What is required - Copy every line from the records below that holds the word "Image".

Source material -
────
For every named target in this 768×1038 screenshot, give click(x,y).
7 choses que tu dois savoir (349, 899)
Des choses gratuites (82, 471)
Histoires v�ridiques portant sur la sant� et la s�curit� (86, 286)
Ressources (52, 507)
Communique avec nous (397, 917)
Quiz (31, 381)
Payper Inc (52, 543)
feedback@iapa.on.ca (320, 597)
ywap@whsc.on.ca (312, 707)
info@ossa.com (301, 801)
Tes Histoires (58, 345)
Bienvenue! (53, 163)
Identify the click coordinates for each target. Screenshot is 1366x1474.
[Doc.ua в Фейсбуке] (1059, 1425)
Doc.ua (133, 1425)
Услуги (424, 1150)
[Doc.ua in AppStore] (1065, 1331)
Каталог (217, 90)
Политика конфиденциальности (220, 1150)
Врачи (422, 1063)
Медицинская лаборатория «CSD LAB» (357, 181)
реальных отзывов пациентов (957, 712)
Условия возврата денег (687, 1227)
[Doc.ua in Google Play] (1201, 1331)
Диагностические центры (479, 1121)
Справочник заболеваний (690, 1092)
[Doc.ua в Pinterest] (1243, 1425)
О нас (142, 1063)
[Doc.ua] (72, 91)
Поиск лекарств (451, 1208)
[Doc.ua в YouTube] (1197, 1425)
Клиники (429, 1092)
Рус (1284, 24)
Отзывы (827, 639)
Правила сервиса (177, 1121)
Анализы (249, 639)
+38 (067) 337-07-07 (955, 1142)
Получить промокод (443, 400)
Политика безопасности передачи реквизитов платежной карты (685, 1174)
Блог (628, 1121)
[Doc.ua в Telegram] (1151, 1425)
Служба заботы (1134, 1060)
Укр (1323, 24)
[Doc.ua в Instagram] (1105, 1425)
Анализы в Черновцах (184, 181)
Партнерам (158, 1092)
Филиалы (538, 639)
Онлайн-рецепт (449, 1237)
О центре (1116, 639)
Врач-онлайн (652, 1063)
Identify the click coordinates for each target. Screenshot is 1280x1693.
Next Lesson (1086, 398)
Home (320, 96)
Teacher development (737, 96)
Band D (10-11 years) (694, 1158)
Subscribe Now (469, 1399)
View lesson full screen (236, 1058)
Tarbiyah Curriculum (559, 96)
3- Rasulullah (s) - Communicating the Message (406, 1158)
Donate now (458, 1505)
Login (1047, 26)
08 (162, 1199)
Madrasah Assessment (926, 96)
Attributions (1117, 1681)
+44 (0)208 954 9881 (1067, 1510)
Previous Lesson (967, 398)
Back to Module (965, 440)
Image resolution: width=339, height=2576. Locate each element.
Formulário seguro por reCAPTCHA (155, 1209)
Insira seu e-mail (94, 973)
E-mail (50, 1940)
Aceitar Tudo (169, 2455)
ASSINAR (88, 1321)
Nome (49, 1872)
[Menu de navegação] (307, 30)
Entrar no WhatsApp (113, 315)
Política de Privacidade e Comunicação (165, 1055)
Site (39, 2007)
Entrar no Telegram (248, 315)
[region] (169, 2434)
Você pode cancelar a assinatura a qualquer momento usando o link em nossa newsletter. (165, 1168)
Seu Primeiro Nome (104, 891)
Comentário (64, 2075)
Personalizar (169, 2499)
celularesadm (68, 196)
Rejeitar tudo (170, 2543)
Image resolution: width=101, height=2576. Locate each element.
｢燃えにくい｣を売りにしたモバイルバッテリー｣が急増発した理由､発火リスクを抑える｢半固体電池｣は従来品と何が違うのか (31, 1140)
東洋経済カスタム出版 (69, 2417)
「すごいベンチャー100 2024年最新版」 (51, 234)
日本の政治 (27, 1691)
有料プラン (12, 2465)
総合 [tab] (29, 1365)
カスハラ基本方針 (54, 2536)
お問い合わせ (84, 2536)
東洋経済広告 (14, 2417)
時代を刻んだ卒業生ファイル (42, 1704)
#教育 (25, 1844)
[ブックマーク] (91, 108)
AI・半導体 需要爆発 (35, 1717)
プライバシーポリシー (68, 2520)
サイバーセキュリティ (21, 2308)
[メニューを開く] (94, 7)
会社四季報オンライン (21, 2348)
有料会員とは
────
Answer box -
Image resolution: width=339, height=2576. Locate each element.
Image resolution: width=101, height=2576. Locate each element.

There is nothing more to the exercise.